▶ **Source data**
------------------------
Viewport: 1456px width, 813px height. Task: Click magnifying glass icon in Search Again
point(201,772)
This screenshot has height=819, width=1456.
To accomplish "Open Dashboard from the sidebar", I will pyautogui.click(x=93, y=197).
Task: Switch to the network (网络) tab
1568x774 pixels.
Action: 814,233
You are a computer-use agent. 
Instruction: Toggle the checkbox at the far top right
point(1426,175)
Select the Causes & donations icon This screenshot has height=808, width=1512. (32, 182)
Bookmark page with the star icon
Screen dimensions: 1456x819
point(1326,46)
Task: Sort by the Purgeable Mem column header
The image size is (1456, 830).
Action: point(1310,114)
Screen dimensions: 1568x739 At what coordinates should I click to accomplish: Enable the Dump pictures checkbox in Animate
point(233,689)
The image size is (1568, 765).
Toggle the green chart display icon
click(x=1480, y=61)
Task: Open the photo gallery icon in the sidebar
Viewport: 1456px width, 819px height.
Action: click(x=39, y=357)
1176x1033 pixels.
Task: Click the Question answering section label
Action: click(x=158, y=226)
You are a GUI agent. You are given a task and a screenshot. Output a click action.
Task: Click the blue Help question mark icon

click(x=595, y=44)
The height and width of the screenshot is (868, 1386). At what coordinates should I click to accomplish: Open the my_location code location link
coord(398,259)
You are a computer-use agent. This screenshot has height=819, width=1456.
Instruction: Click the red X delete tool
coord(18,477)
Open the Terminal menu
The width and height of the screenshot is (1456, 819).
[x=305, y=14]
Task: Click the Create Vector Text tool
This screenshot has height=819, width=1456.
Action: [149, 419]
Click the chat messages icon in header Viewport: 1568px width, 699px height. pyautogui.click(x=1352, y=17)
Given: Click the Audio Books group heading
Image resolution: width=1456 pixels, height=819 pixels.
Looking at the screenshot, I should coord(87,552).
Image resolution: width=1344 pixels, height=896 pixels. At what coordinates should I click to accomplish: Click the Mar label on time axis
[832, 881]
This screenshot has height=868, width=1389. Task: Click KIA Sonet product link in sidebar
------------------------
▶ **Exercise directions**
Could you write out, exactly as they stand, only the lines above that begin at the line with "Task: Click the blue Help question mark icon" and stop after the line with "You are a computer-use agent. This"?

▶ **Solution**
Task: Click the blue Help question mark icon

click(x=595, y=44)
The height and width of the screenshot is (868, 1386). At what coordinates should I click to accomplish: Open the my_location code location link
coord(398,259)
You are a computer-use agent. This screenshot has height=819, width=1456.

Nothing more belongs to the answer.